Metadata can be assigned to individual documents and allocated within individual document libraries, however for a true enterprise-class Information Architecture, this needs to be viewed holistically from top down.  To achieve this, the following should be viewed as best practices:

  • Leverage Content Types
    Content Types are the glue that connects data across the enterprise.  The encapsulate the metadata, the document template, workflow and the policies that apply to documents.  A single centrally managed content type can control documents in libraries within countless sites.
  • Content Syndication Hub
    Before SharePoint 2010, Content Types lived within the Site Collection as a boundary.   This was a significant obstacle to scalability and consistency across the enterprise.  The Content Syndication Hub changes all that.  From a single location, All Content Types can be defined and published across the farm.  That includes the information policies, metadata and document template.
  • Content Type inheritance
    All Content Types must inherit from built-in SharePoint Content Types.  However by structuring your content types to inherit is a logical and hierarchical fashion, management and evolution of your Information Architecture can be an elegant and simple affair.   An example could be a Corporation Content Type, with sub-companies inheriting from it, then divisions, departments, and finally use-oriented content types.  Imagine needing to add a new field (or site column) across an entire company.  Adding it high in your hierarchy will propagate to all subordinate content types.
  • Build out enterprise taxonomies
    For the Information Architecture to be relevant and useful, it needs to map to the organization from a functional perspective.  The vast majority of the naming of data in an organization, as well as the hierarchy and relationships need definition, to enable the SharePoint Farm to enable users to tag, search and utilize the documents and information in the farm.  The larger the organization, the harder this is to achieve.

One challenge is managing all the Content Types and Site Columns.   This is because on publishing, Site Collections actually identify these by name instead of a GUID (Guaranteed Unique Identifier).  If you have an existing Site Column or Content Type locally defined in a Site Collection, this name collision will prevent the propagation of these conflicts into this Site Collection.  The challenge is magnified by the Content Syndication Hub publishing the Content Types and Site Columns to all subscribing Site Collections.  So even if your Site Collection only needs a few, it’s an all or nothing affair.

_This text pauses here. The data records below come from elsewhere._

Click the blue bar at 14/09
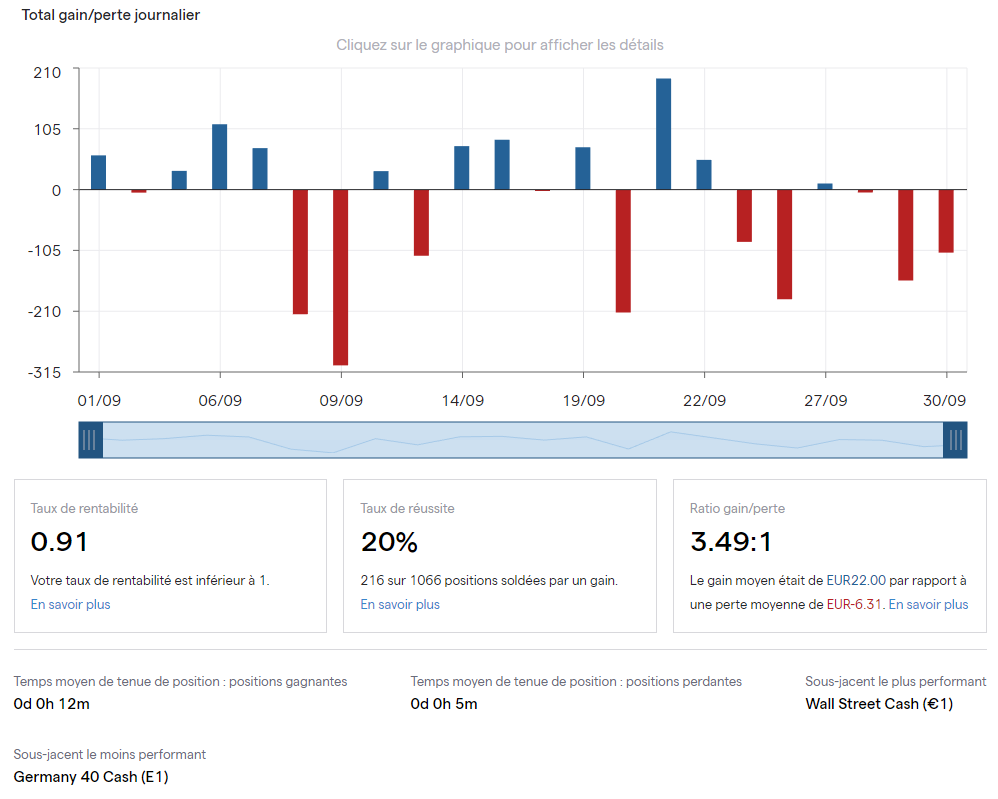 coord(462,167)
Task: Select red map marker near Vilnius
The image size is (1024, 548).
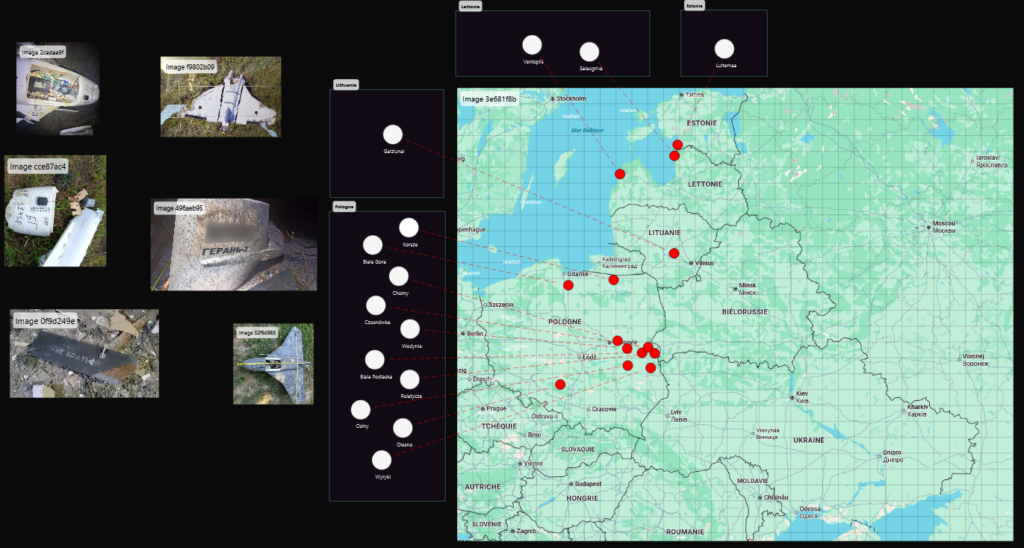Action: (674, 253)
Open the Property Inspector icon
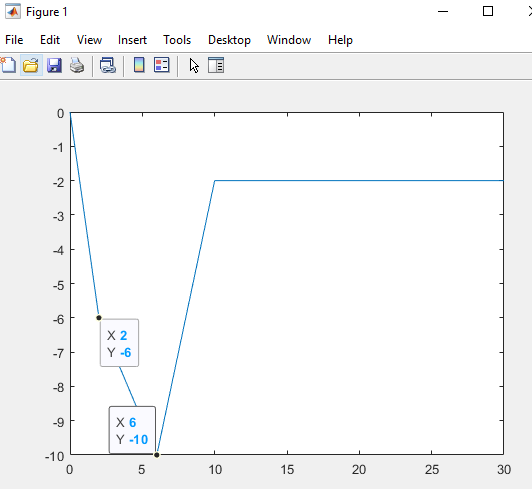The width and height of the screenshot is (532, 489). click(216, 65)
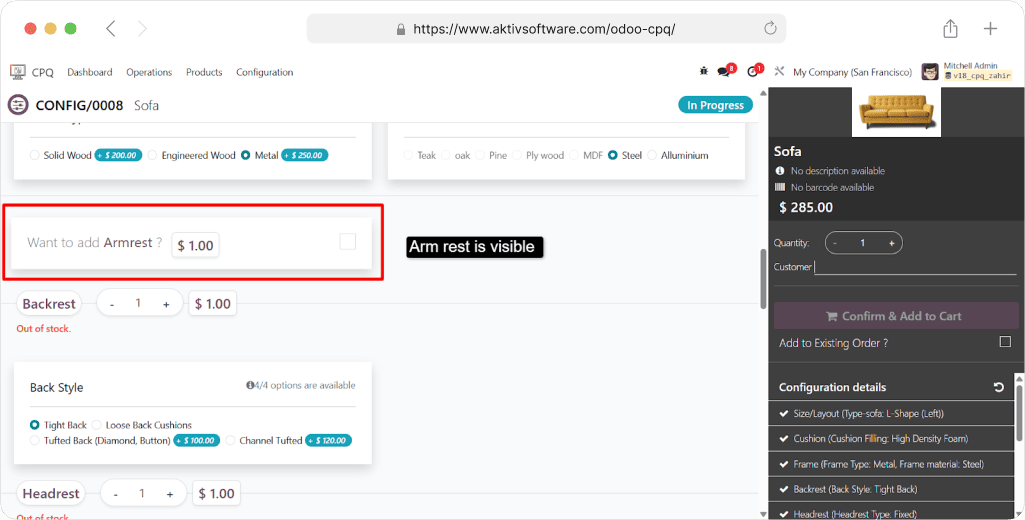1025x520 pixels.
Task: Click the CPQ app icon
Action: tap(18, 72)
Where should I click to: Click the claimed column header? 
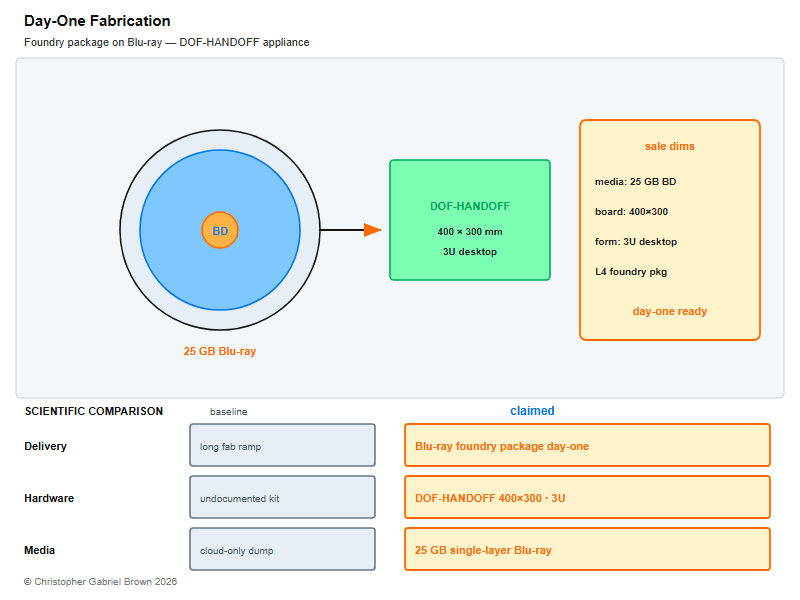point(532,411)
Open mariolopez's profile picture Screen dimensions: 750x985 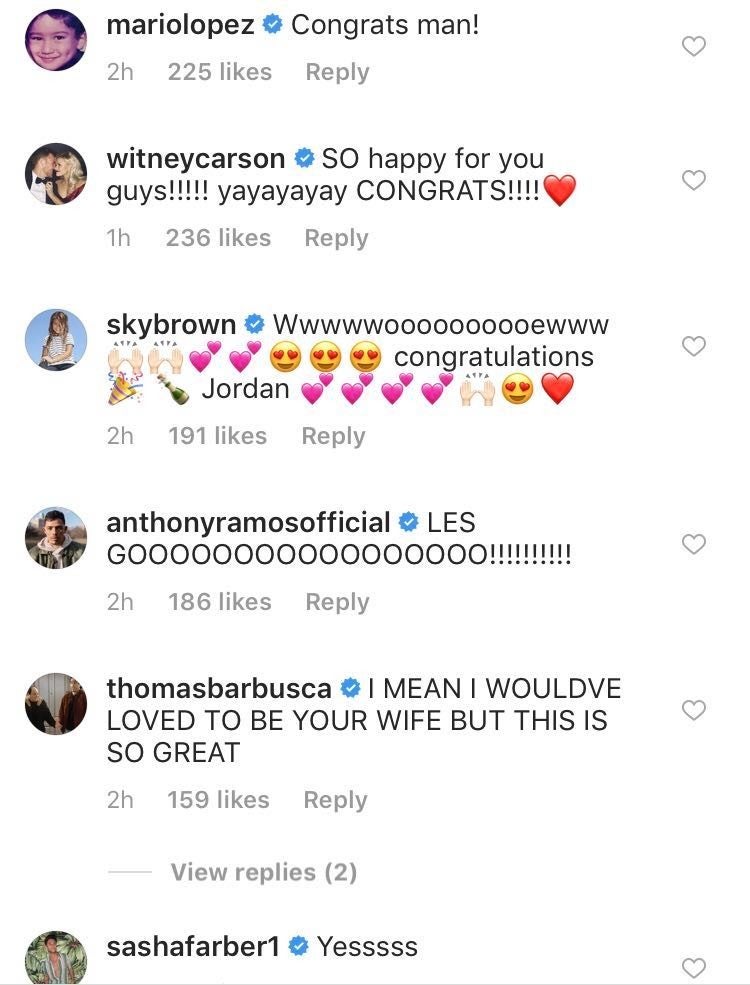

Given we are limited to planning to avoid naming conflicts, my recommendation is to add identifying information to the trailing end of Site Columns and Content Types, especially when defining a generic content type such as “Reference Document” or a Site Column such as “Completion Date”.  Instead, perhaps add additional text in a consistent manner.  Such as “Reference Document (AR)”  (for Accounts Receivable) or “Completion Date (PMO Task)”.  The reason to add the text at the end is in many situations the end of the text is cut-off in the user interface.  While hovering over the text (such as in a grid column) oftentimes shows the full name, best is to make the title easily identifiable from a user perspective.

The real challenge in setting up the Information Architecture is not the technical configuration.  That’s a walk in the park.  The real hard part is gathering the experts to define the taxonomies and making the appropriate decisions is the hardest part in large organizations.   If you have an existing farm that has grown organically and has not taken advantage of content types, the syndication hub, it is actually possible to wrestle it from chaos to order, but it’s not a cakewalk.  I have created a range of scripts and techniques for publishing the components of the new Information Architecture, and reassigning documents and metadata to it, resulting in the structured farm that works within the defined Information Architecture framework.